Consider: In Joel’s prophecy, the locusts devastate the vegetation. (Joel 1:4, 6, 7) In John’s vision, the locusts are “told not to harm the vegetation of the earth.” (Rev. 9:4) The locusts Joel saw came from the north. (Joel 2:20) Those John saw came out of an abyss. (Rev. 9:2, 3) The locusts Joel described are driven away. In Revelation, the locusts are not driven away but are allowed to finish their work. There is no indication that they deserve Jehovah’s disapproval.​“

The little girl, by the way, along with her even younger brother who also commented like an adult—the two were centered in their Zoom window, and it was the parents who where cut in two by the frame—one on this side and one on that. I talked to my daughter the next day, and she knows the mother. Those kids were brought up as was my daughter and her brother—you don’t make little children prepare the entire Watchtower—how in the world are they going to retain any of it? What you do is focus on just 2 or 3 paragraphs, teach so they can explain it in their own words, and throw the rest away—for them, that is, not you. They’ll pick up more of it as they grow—and what is more important, they will want to, since they have had the experience of understanding and explaining smaller portions.

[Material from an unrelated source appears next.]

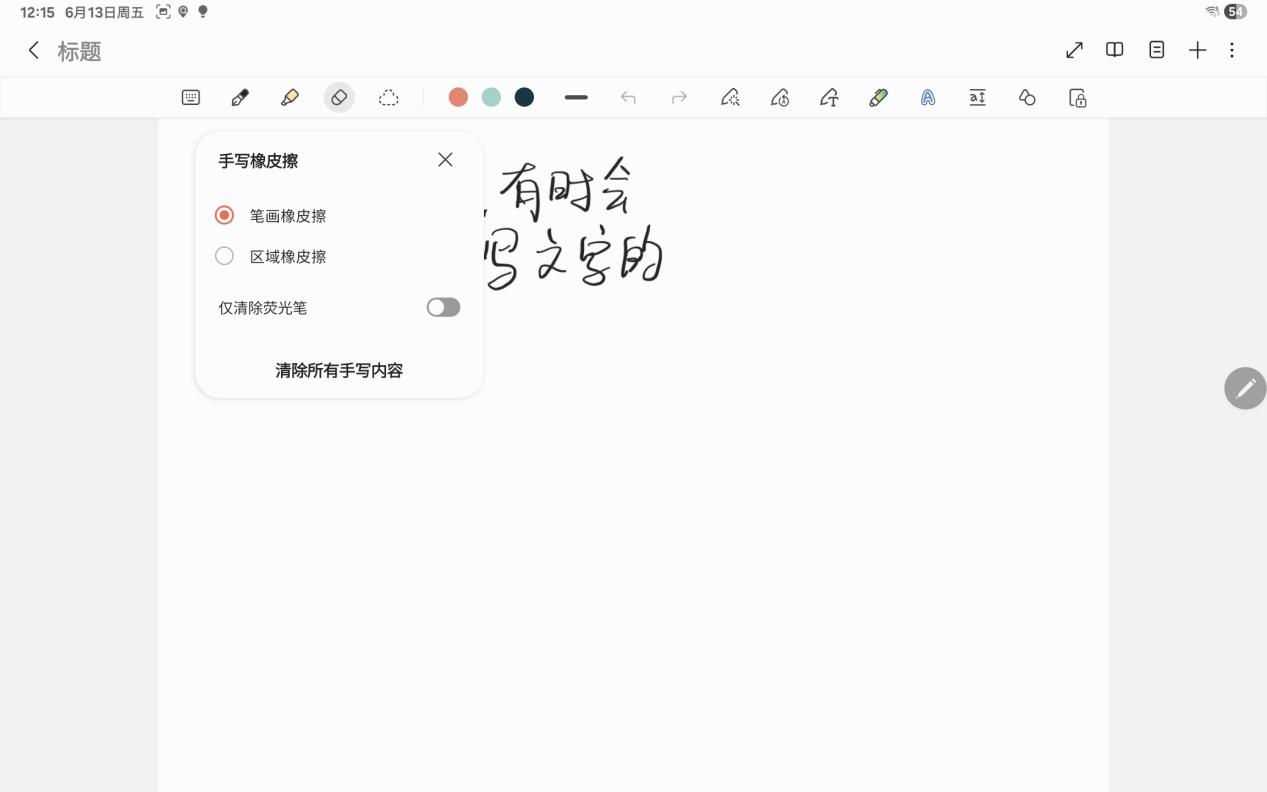Go back using the back arrow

Frankly, the update from preachers to Babylonian army seemed so obvious that one wonders how it could have missed in the first place. But the explanation that was supplied I can live with: “Bible prophecies are often best understood when they are undergoing fulfillment or after they have been fulfilled.” Okay. The public speaker in his (unconnected) talk had said something about hiking a trail and you can’t really see things until you come across them—he even displayed Watchtower artwork of a family hiking, and it looked like his!—with two tow-headed kids and a mother with dark hair.

Sure. You’d best wait for things to undergo fulfillment or even to have already gone down before you prophesy on what has gone down—I can get my head around that. Still, it does represent some pulling in of the horns—maybe because sometimes those horns hadn’t always hit the target, and now there is more modesty. What! You think it’s a piece of cake looking into the future? It’s not.

I am reminded of that scene from ‘Up the Down Staircase’ in which the high-school student contests his failing grade for having wrongly interpreted a poem. His protest falls on deaf ears, even after he brings the poet to class and the poet says, ‘Yes—that is exactly what he meant.’ The teen’s only consolation is to know that he has changed school policy; from that day on only dead poets are to be used for assignments.

Vic Vomodog, that perennial apostate, somehow caught wind of the revision, and screamed “flip_flop” on his website! “It used to be this way—and now it is that way! he hyperventilated.

As far as I am concerned, the way you answer the idiot is to say, “Oh, we changed that.” We lean into punches when we could just as easily duck them. Duck them, and the big slob’s own momentum (believe me, he is a big slob) sends him hurtling over the edge.

It is only soreheads who think it not permissible to revise positions—the JW organization itself doesn’t say it, nor do reasonable people. What is “the light that gets brighter” and “tacking” if not an admission that things change? The current study article was even more forthright—they see what they now see “in hindsight.” They are not the essential things that I commented on in that first paragraph, is the point—the core beliefs that everyone who became a Witness did so on that account—the core beliefs—that distinguish JWs from any other religion—that opposers forget all about, and thus reveal they haven’t a spiritual bone in their bodies, as they harp on trivial matters of human imperfection—as though Santa Claus should be running the show—showering presents on everyone and asking nothing more than a vague promise to ‘be nice,’ for people to define any way they like.